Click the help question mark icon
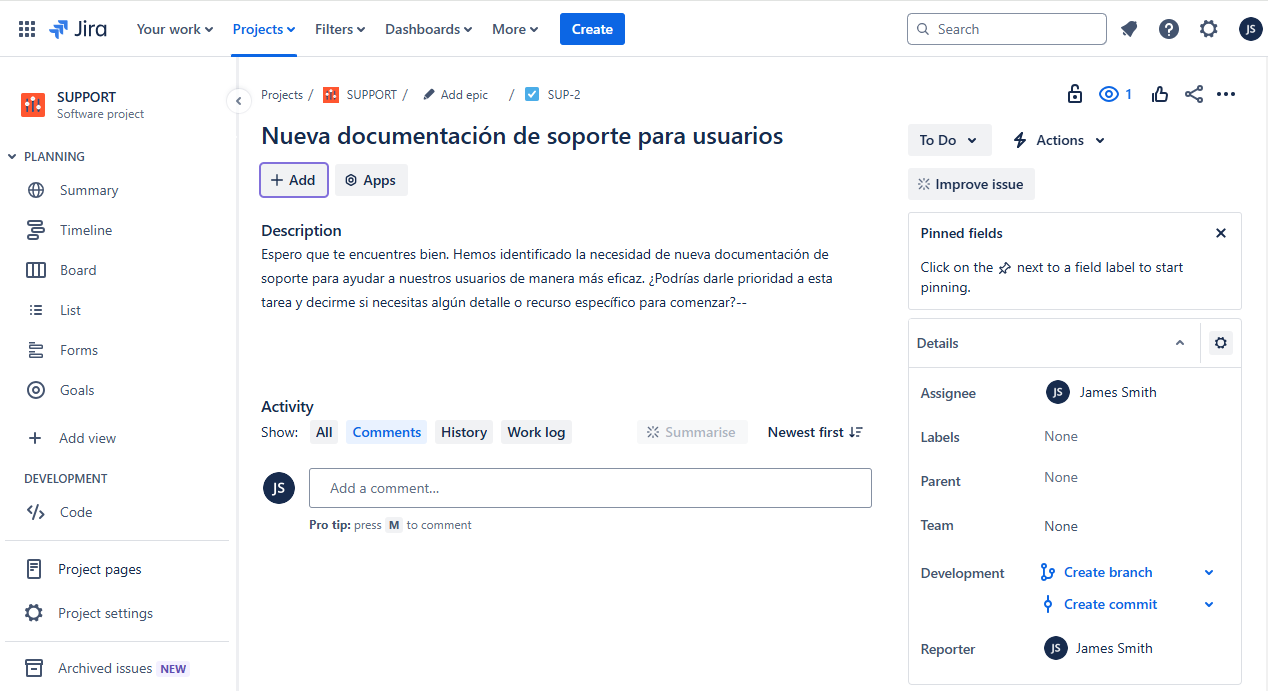click(x=1169, y=29)
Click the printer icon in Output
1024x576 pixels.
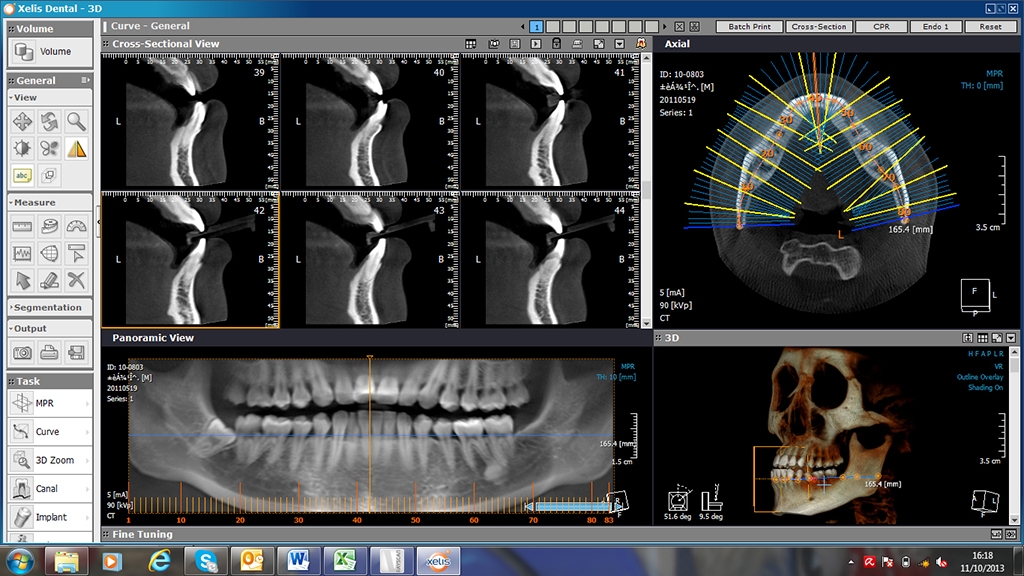pyautogui.click(x=49, y=352)
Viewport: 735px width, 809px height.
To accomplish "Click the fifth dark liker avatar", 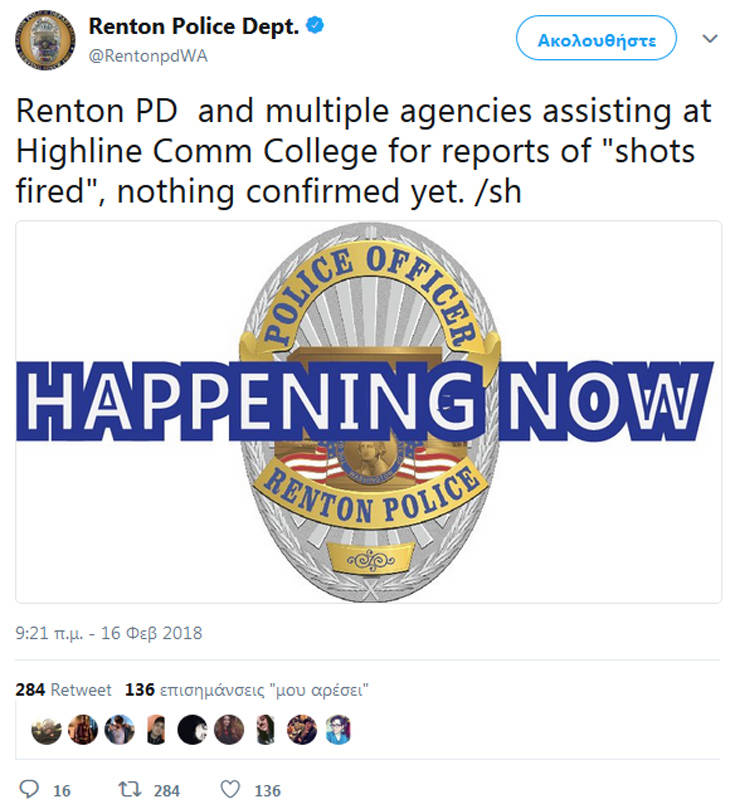I will point(191,731).
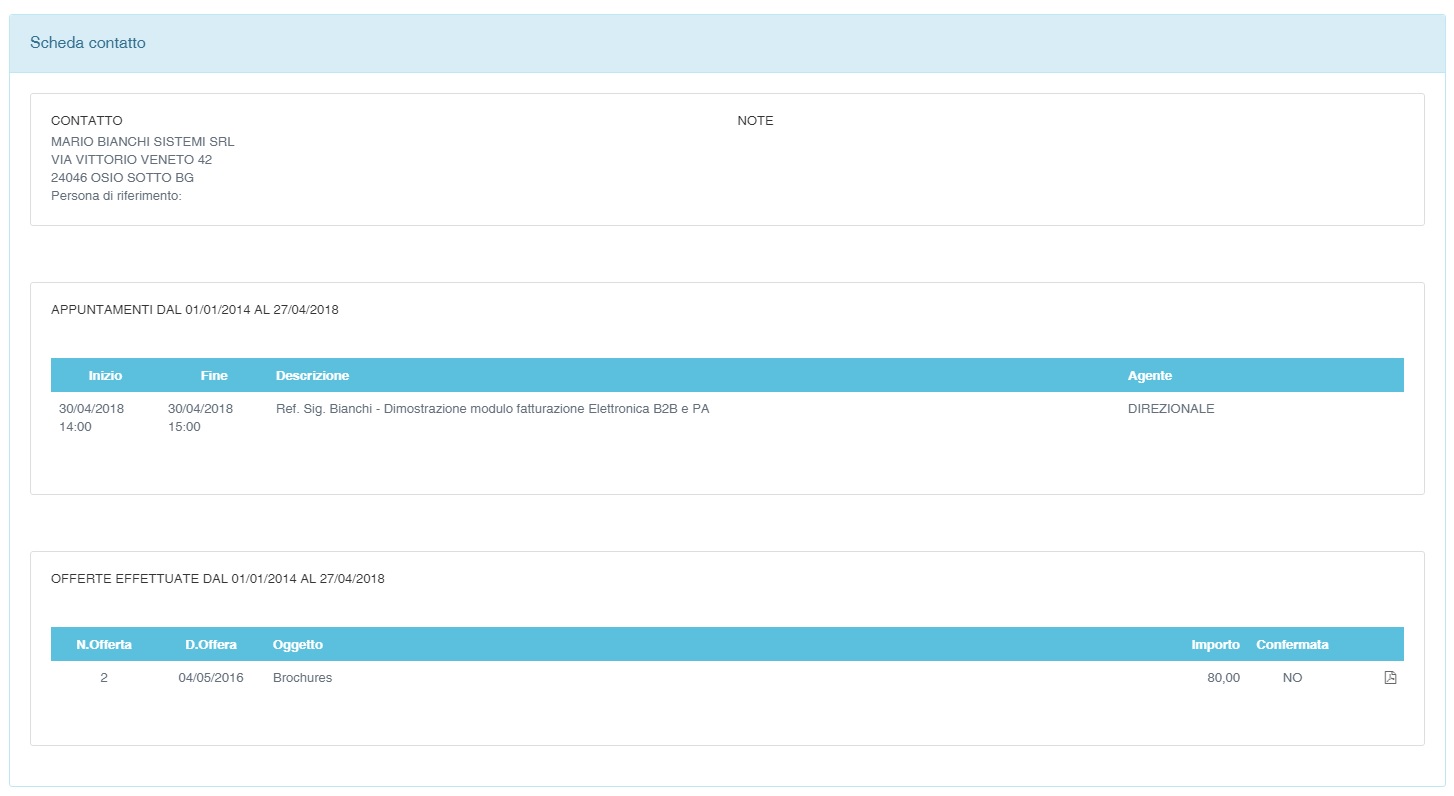Click the DIREZIONALE agent cell
Screen dimensions: 1454x796
tap(1171, 409)
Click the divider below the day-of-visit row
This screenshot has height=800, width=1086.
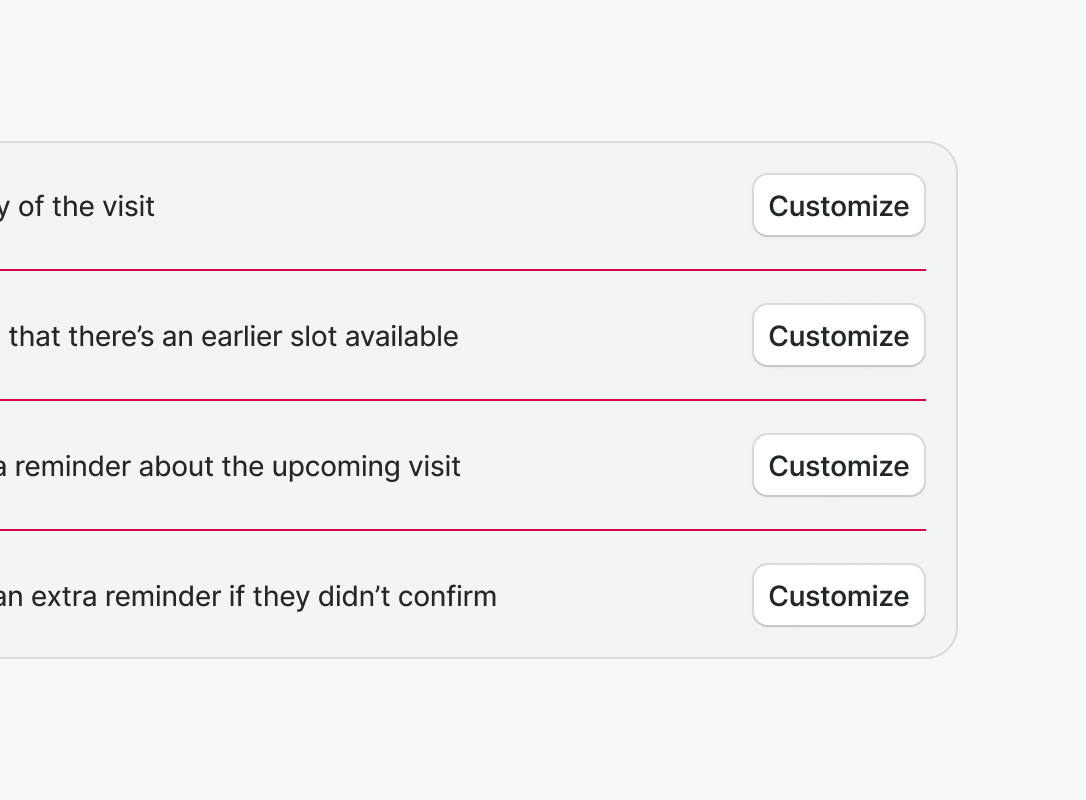click(x=460, y=270)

TASK DIRECTIONS
Retype the lines exactly as they appear, beginning with the line that contains "Click the divider below the day-of-visit row" and ending with the final line of the entries, and omit the pictures.

EXERCISE SOLUTION
Click the divider below the day-of-visit row
This screenshot has height=800, width=1086.
click(x=460, y=270)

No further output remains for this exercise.